** Opening Given information block **

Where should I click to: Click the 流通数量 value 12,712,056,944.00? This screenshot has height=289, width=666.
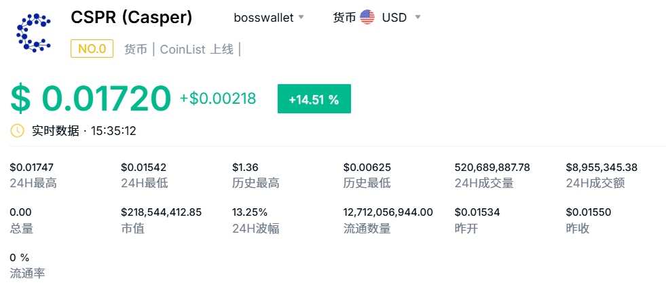click(388, 212)
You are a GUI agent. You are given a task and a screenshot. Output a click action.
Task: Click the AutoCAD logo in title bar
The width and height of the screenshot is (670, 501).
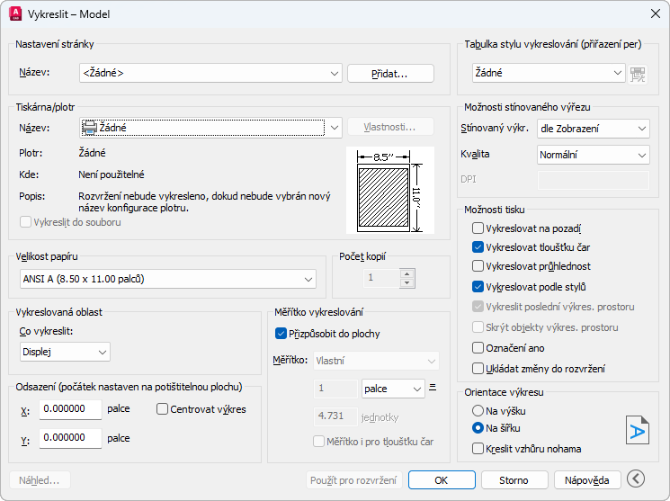[15, 13]
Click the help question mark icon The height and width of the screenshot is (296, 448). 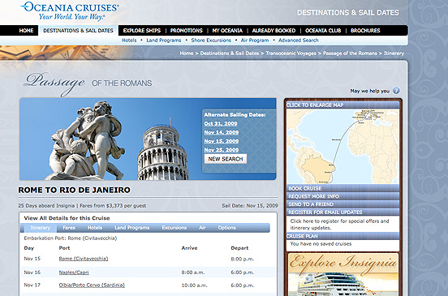(396, 91)
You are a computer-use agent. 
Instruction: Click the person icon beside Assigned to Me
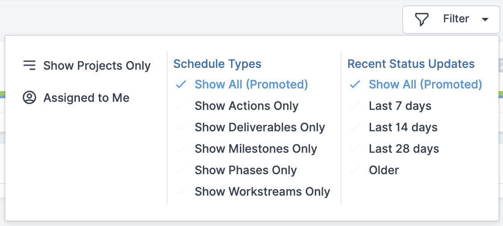[x=29, y=97]
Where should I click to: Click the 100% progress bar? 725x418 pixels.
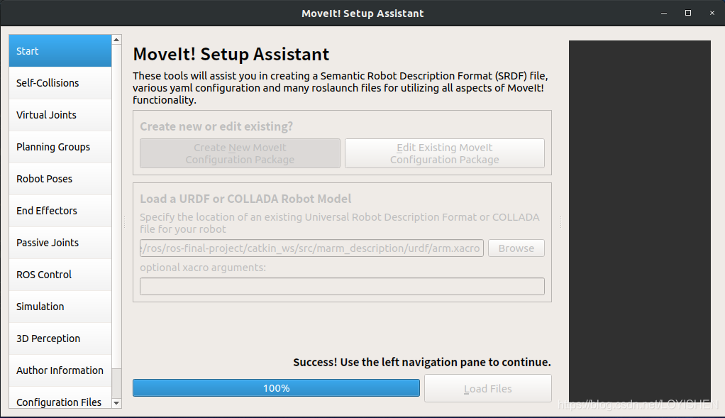tap(276, 388)
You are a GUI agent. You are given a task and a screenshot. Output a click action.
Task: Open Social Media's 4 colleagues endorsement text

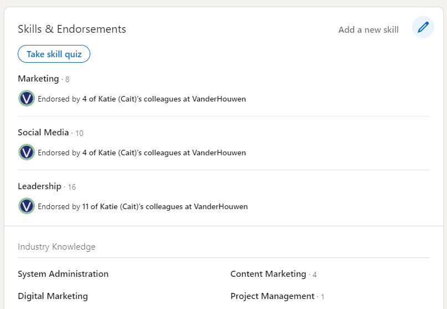coord(142,153)
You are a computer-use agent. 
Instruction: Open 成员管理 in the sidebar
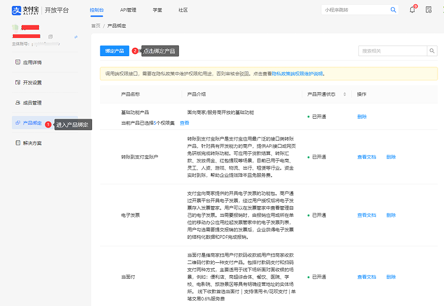[32, 102]
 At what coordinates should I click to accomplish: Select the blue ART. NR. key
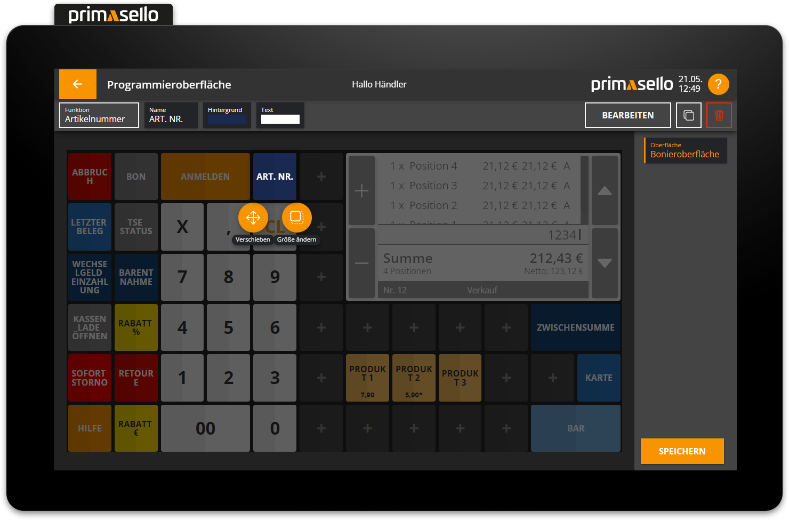[x=275, y=177]
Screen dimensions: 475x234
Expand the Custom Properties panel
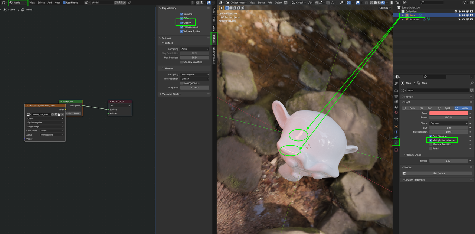415,180
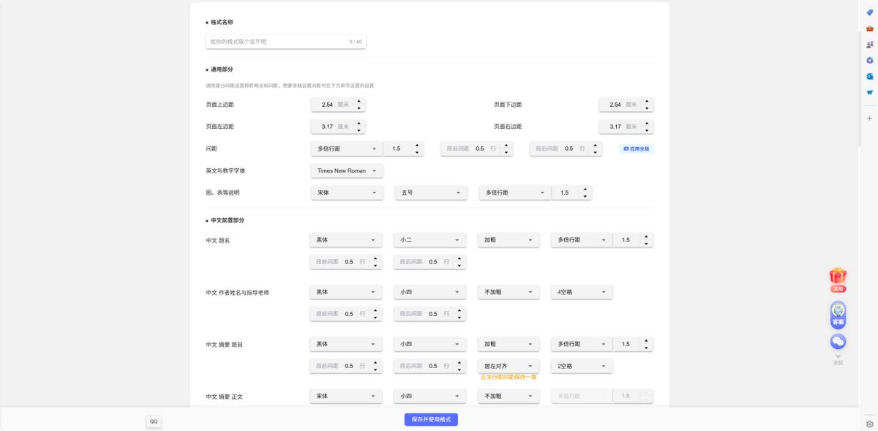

** Closing Given information block **

## Your task
I need the lines from the one holding "Instruction: Open 成员管理 in the sidebar" through the last line of the entries set down exactly, with every picture left out.

## Task result
Instruction: Open 成员管理 in the sidebar
[32, 102]
 At what coordinates should I click to accomplish: Select the blue ART. NR. key
[x=275, y=177]
Screen dimensions: 475x234
Expand the Custom Properties panel
415,180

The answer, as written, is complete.